Ich lege also am Sonntag ein Ja in die Urne.
Wir sollten bei dieser ganzen Thematik das grundlegende Problem der Rentenfinanzierung nicht aus dem Auge verlieren. Die AHV ist ein Umlageverfahren: Rund zehn Prozent der gezahlten Löhne fliessen in die AHV, die das Geld an die Rentner weitergibt.
Die Gewinne der Firmen werden für die Finanzierung nicht herangezogen. Müssten sie aber.
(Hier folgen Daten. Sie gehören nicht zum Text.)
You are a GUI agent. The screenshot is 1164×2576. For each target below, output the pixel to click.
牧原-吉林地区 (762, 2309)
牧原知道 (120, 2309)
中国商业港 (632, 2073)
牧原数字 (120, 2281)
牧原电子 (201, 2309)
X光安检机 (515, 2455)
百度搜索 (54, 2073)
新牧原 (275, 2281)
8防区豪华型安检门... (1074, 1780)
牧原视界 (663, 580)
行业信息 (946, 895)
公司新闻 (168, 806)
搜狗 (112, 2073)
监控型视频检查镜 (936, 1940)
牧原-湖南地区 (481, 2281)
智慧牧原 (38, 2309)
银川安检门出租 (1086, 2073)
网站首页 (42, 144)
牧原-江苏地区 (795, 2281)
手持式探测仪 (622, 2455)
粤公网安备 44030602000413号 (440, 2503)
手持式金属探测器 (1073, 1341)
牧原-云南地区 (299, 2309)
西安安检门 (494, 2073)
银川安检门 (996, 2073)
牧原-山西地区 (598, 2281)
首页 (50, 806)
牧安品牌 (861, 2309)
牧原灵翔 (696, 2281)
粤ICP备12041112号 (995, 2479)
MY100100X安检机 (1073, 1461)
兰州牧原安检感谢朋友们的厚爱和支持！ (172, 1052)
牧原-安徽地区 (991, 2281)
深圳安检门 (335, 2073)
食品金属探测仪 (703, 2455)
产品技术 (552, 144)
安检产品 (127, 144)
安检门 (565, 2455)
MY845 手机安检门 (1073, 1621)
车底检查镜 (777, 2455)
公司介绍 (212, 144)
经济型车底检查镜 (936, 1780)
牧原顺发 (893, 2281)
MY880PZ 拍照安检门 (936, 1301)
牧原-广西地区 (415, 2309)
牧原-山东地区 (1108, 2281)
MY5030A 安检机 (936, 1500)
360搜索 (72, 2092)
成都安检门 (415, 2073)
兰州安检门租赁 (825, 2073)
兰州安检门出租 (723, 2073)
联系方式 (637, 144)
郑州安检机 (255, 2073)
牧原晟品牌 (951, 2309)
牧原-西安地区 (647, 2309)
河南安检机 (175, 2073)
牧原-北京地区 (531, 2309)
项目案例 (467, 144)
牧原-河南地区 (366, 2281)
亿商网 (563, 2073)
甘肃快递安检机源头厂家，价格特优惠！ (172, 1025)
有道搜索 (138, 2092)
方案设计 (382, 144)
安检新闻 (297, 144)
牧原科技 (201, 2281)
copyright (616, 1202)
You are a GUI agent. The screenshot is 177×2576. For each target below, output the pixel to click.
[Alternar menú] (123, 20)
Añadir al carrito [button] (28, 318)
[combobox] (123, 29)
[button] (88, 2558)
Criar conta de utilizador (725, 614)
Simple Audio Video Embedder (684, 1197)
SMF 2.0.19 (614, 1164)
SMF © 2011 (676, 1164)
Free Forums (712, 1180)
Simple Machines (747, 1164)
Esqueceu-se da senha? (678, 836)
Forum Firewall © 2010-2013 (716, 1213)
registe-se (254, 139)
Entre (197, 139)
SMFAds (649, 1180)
Warum?
Die grundlegenden Anreize im Kapitalismus liegen in der Erhöhung der Gewinne und der Senkung der Lohnkosten. Das ist die fundamentale Dynamik, die natürlich den Gesellschaftsvertrag erodiert.
Der Gesellschaftsvertrag besteht darin, dass die, die Geld verdienen, den Lebensunterhalt derjenigen bestreiten, die altershalber nichts mehr verdienen. Dafür kommen sie später in den Genuss derselben Leistung.
Die grundlegende Dynamik des Kapitalismus wird zwar etwas gebremst durch politische Vorstösse, zum Beispiel von Gewerkschaften, aber nicht in ausreichendem Mass.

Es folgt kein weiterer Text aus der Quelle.